Hybrid response surface method

The RSM can be generally described as a set of approximation polynomials limited to quadratic order for experimental calibration. A set of polynomial functions for modeling of water quality variables (BOD and DO) at monthly time scale was derived in this study. The regression of several data points was used to obtain the polynomial set coefficients. The general method for a quadratic order approximating polynomial using RSM that was widely applied in previous researches (e.g., Afan et al. 2017; Keshtegar et al. 2016; Yeniay 2014) involves the following second-order function:

$$ Y={a}_0+\sum \limits_{i=1}^n{a}_i{x}_i+\sum \limits_{i=1}^n{a}_{ii}{x}_i^2+\sum \limits_{i=1}^n\sum \limits_{j=i+1}^n{a}_{ij}{x}_i{x}_j $$
(1)

The conceptual idea of prediction “multivariate regression problem” using RSM hinges on the polynomial functions in high-order. Traditional RSM typically uses low-order polynomials to approximate highly nonlinear functions and thus suffers from limited predictive capability. Thus, selecting the appropriate polynomials is essential to attain a high level of accuracy.
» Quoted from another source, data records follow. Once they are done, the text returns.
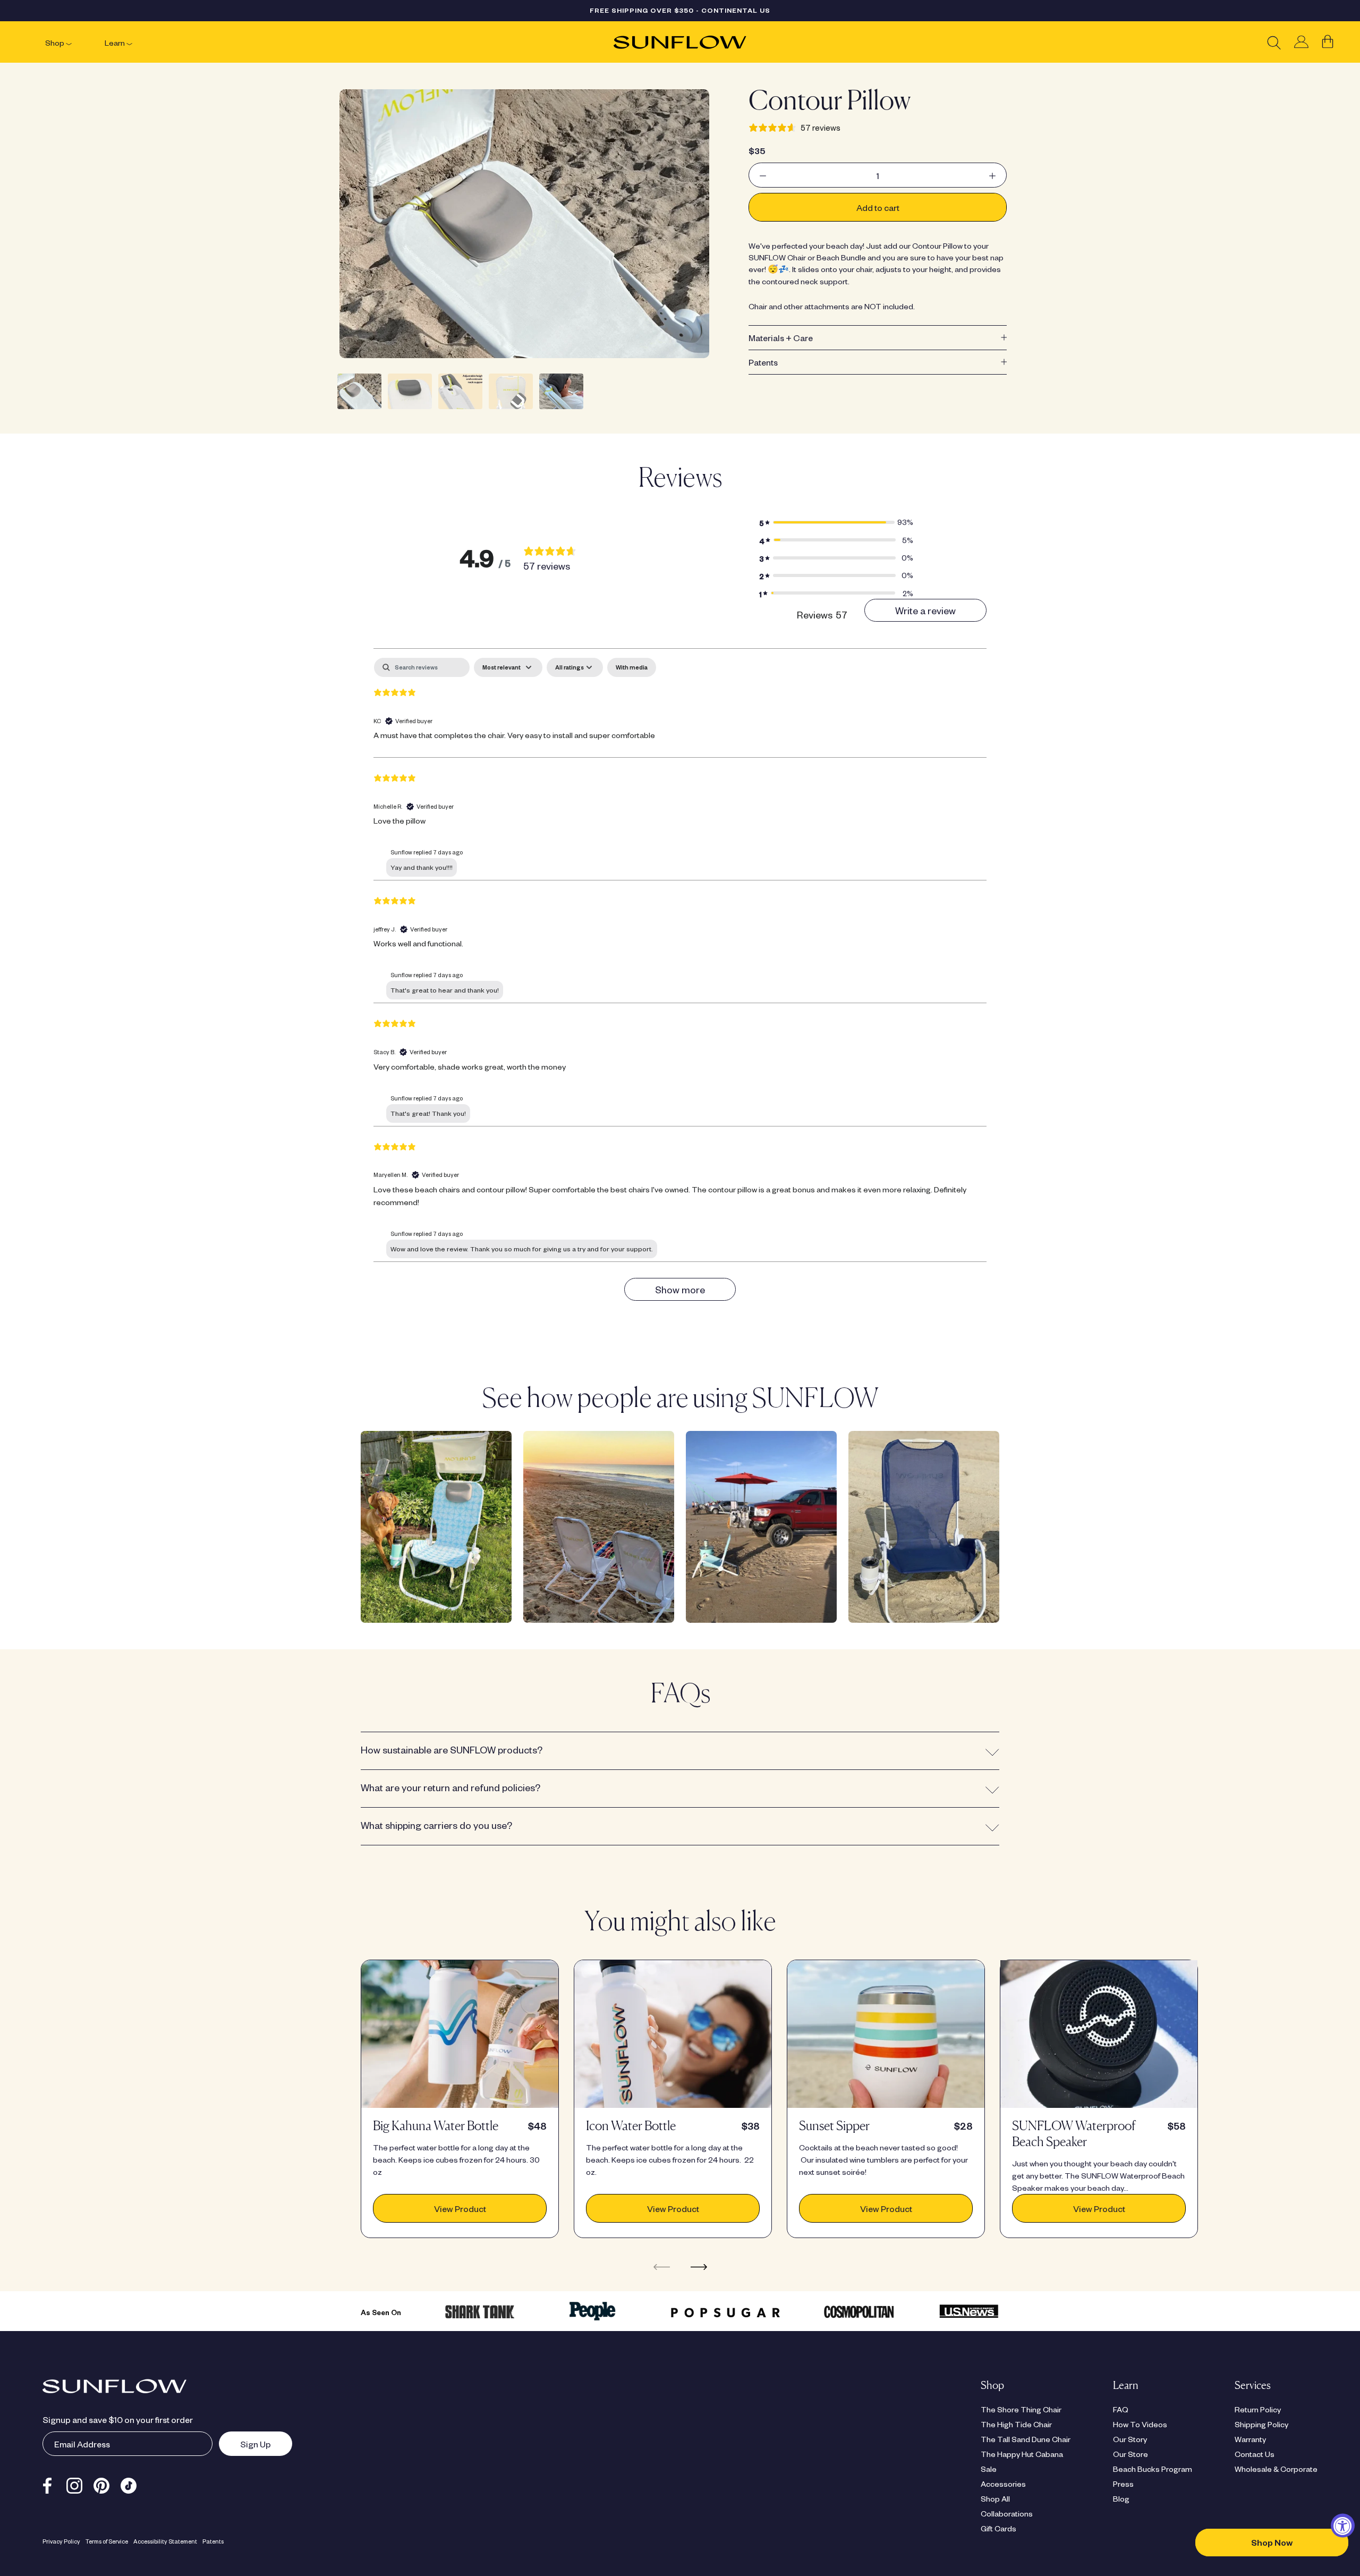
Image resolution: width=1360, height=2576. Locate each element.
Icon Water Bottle (631, 2125)
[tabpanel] (680, 984)
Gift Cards (998, 2528)
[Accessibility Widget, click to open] (1343, 2526)
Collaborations (1007, 2513)
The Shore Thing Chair (1021, 2409)
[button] (836, 522)
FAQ (1120, 2409)
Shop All (995, 2498)
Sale (989, 2468)
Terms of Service (107, 2541)
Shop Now (1272, 2542)
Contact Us (1254, 2454)
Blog (1121, 2498)
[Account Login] (1301, 42)
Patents (763, 362)
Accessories (1003, 2483)
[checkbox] (631, 667)
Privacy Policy (61, 2541)
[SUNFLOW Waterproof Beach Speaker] (1098, 2034)
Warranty (1250, 2439)
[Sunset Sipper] (885, 2034)
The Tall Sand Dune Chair (1025, 2439)
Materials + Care (781, 337)
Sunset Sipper (834, 2125)
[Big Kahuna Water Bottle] (459, 2034)
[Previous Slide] (661, 2266)
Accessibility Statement (165, 2541)
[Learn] (129, 42)
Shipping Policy (1261, 2424)
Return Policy (1258, 2409)
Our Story (1130, 2439)
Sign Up (245, 2443)
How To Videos (1140, 2424)
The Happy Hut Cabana (1022, 2454)
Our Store (1130, 2454)
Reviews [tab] (822, 614)
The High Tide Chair (1016, 2424)
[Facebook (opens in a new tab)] (47, 2484)
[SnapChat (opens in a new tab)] (129, 2484)
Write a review (925, 610)
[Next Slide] (699, 2266)
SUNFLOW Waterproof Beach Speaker (1073, 2133)
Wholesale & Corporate (1276, 2468)
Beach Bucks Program (1152, 2468)
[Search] (1273, 42)
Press (1123, 2483)
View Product (460, 2208)
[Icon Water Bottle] (672, 2034)
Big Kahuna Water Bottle (435, 2125)
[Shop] (69, 42)
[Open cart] (1327, 42)
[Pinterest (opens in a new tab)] (101, 2484)
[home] (680, 42)
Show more (680, 1289)
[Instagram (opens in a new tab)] (74, 2484)
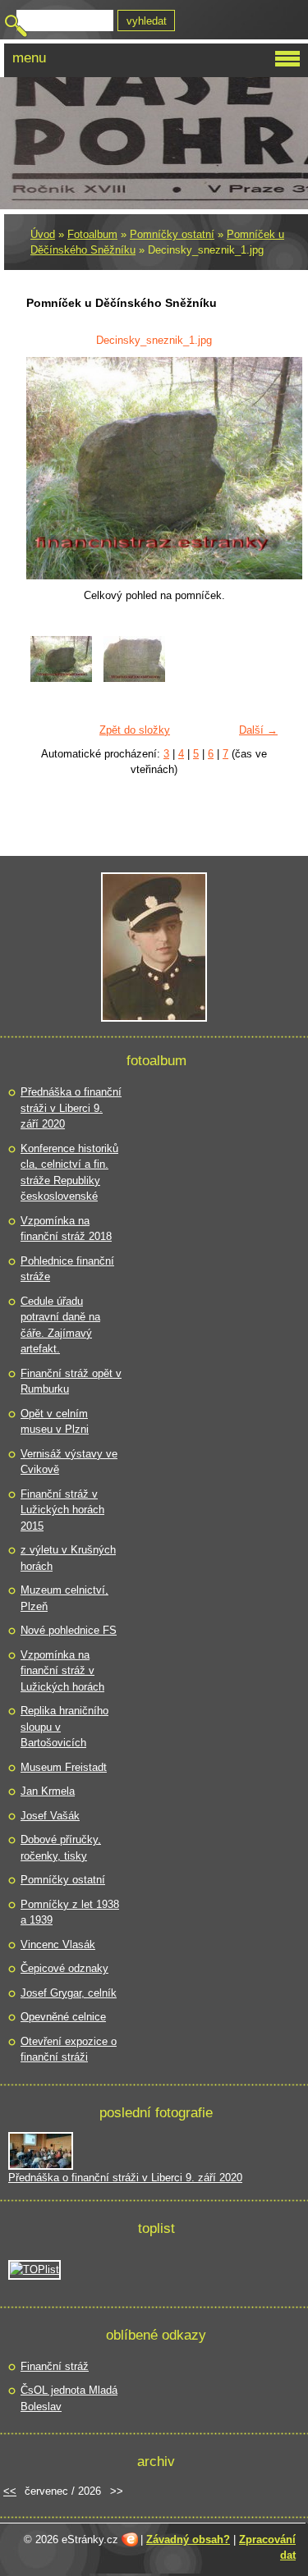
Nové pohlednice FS (69, 1630)
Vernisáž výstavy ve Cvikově (69, 1462)
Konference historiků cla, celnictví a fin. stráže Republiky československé (69, 1172)
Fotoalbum (92, 234)
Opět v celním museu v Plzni (55, 1421)
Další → (258, 730)
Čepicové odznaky (64, 1968)
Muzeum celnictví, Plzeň (64, 1598)
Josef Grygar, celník (69, 1993)
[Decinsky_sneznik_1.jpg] (61, 678)
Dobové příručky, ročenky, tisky (61, 1847)
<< (9, 2491)
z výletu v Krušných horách (68, 1558)
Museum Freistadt (64, 1767)
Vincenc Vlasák (58, 1944)
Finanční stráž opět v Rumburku (71, 1381)
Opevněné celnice (63, 2017)
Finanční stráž (55, 2366)
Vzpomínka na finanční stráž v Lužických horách (62, 1671)
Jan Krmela (48, 1791)
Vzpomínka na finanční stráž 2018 (66, 1229)
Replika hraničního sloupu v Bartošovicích (64, 1726)
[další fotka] (259, 468)
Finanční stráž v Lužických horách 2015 (62, 1510)
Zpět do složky (134, 730)
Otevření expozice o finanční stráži (69, 2049)
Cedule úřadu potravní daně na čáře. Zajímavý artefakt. (60, 1325)
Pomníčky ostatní (172, 234)
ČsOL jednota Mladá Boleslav (69, 2398)
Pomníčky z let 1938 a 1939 (70, 1912)
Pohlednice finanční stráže (67, 1269)
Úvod (42, 234)
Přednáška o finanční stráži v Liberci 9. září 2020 (71, 1108)
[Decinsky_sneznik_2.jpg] (134, 678)
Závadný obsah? (188, 2539)
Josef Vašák (50, 1816)
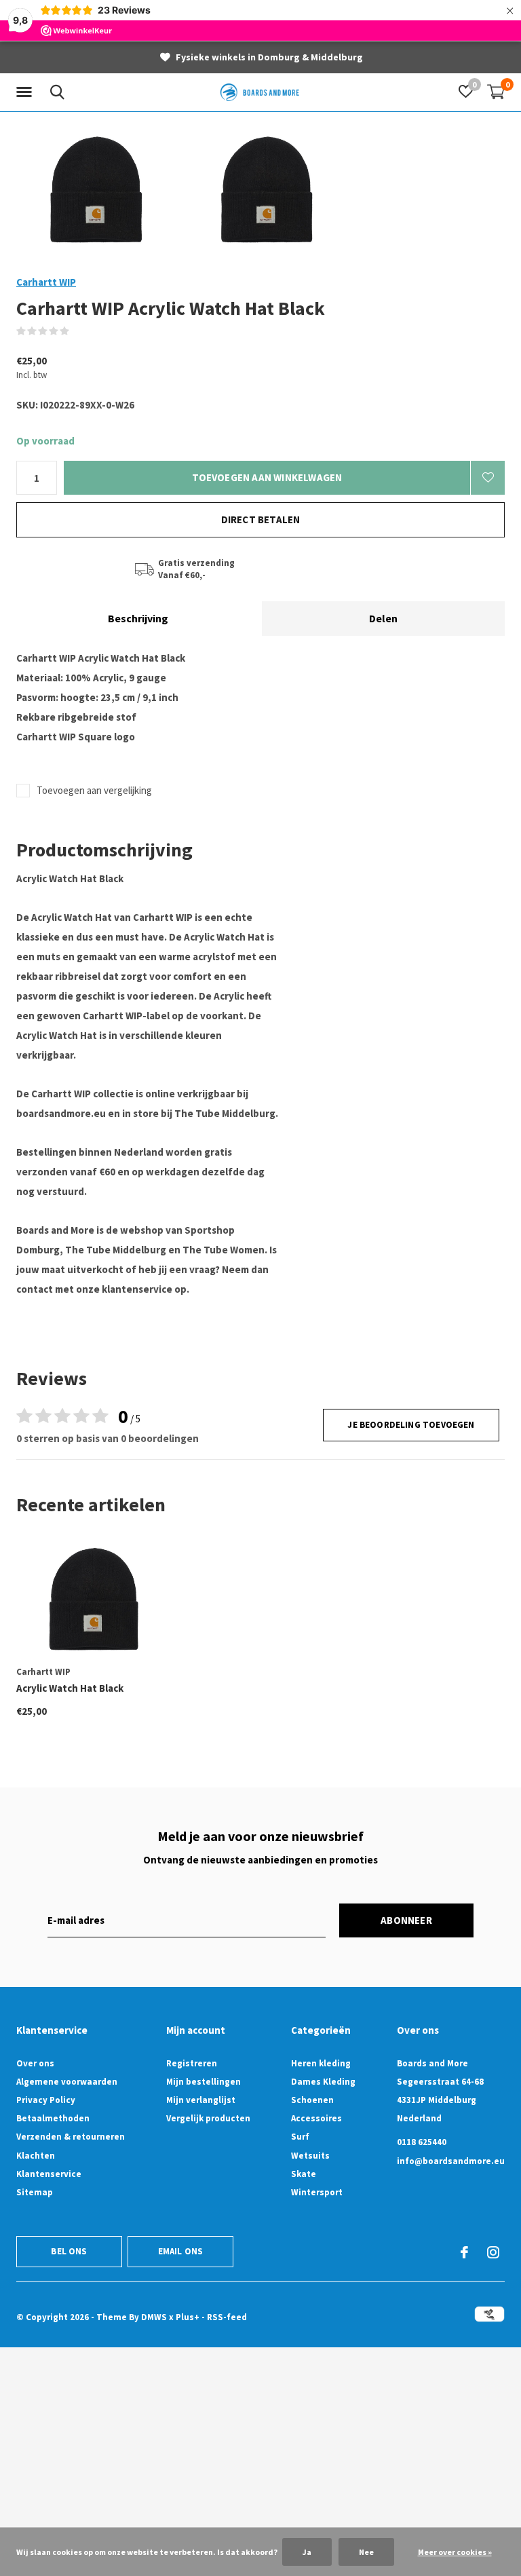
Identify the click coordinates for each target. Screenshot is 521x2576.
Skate (303, 2174)
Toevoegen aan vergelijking (94, 790)
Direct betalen (261, 519)
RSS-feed (227, 2317)
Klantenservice (48, 2174)
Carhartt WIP (46, 282)
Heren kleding (321, 2063)
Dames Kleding (323, 2081)
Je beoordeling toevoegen (410, 1425)
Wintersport (317, 2192)
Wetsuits (310, 2155)
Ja (307, 2552)
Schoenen (312, 2100)
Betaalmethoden (53, 2118)
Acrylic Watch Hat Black (69, 1688)
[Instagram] (493, 2252)
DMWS (154, 2317)
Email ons (181, 2251)
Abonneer (406, 1920)
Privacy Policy (45, 2100)
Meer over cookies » (455, 2552)
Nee (366, 2552)
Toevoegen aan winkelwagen (267, 477)
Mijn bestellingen (203, 2081)
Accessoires (316, 2118)
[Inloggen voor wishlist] (488, 478)
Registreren (191, 2063)
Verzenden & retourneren (70, 2136)
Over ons (35, 2063)
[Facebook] (464, 2252)
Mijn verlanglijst (200, 2100)
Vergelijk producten (208, 2118)
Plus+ (187, 2317)
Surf (300, 2136)
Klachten (35, 2155)
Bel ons (69, 2251)
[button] (26, 92)
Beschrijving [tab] (138, 618)
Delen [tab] (383, 618)
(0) (78, 331)
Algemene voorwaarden (66, 2081)
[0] (496, 91)
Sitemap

Different approaches such as multi-layer regression, Taguchi optimization, etc. have been adapted to improve the prediction characteristics RSM compared to those uses typical polynomial-based RSM. The main modification performed in the latest equation consisted of combining the polynomial and exponential functions to obtain a hybrid function. It is expected that if the polynomial expression is able to approximate the highly nonlinear relationship like the exponential relationship over an extended range, it will able to provide better prediction.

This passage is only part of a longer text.